The Bridge Between Seeing and Reading
CLIP demonstrated something profound: with enough data and the right objective, you can teach two completely different neural networks to agree on what the world looks like. An image of a sunset and the words “a beautiful sunset over the ocean” converge to the same point in a 512-dimensional space — not because anyone labeled that pair, but because the model learned the correspondence from 400 million examples of how humans describe what they see.
The shared embedding space idea has become foundational. SigLIP simplified the loss. OpenCLIP reproduced the results openly. ALIGN scaled to a billion pairs. LLaVA plugged CLIP’s image encoder into a language model to build multimodal AI assistants. Every one of these builds on the core insight: contrastive pre-training on naturally occurring image-text pairs produces representations that transfer to virtually any visual task.
We’ve now connected vision and language — the two most important modalities in AI. From tokenizing text to patchifying images, from word vectors to contrastive objectives, the entire elementary series has been building toward this moment: a single model that reads and sees in the same breath.
References & Further Reading
- Radford et al. — “Learning Transferable Visual Models From Natural Language Supervision” (CLIP, 2021) — The original CLIP paper from OpenAI. Clean writing, excellent pseudocode.
- OpenAI — CLIP Blog Post — Accessible overview with interactive demos and key results.
- OpenAI — CLIP GitHub Repository — Official code including the model, tokenizer, and evaluation scripts.
- OpenCLIP — Open-Source CLIP Reproduction — Community-built open-source implementation trained on LAION datasets.
- Dosovitskiy et al. — “An Image is Worth 16x16 Words” (ViT, 2020) — The Vision Transformer that powers CLIP’s image encoder.

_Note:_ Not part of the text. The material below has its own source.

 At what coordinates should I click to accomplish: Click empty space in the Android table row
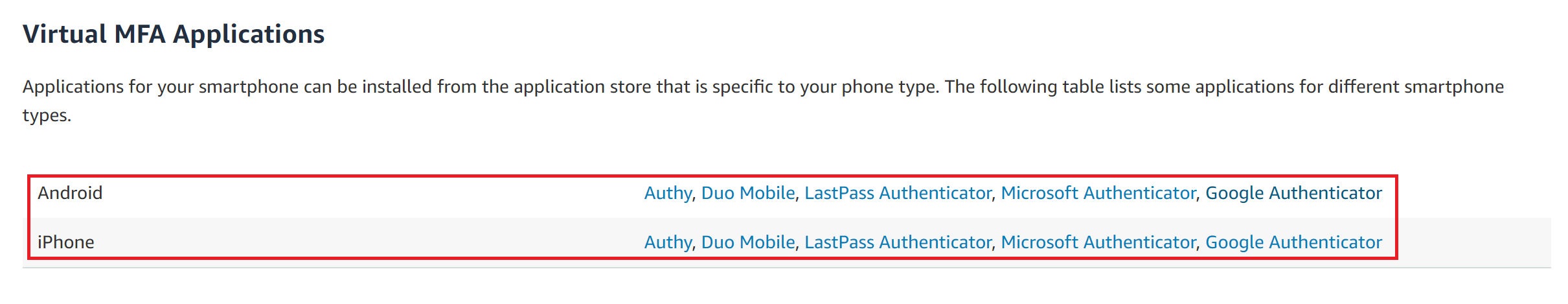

- Lilian Weng — “Contrastive Representation Learning” (2021) — Comprehensive survey connecting SimCLR, MoCo, CLIP, and more.
- LAION — LAION-400M Open Dataset — The open-source alternative to CLIP’s proprietary training data.
- Zhai et al. — “Sigmoid Loss for Language Image Pre-Training” (SigLIP, 2023) — Simplifies CLIP’s loss by replacing softmax with sigmoid, removing the need for large batches.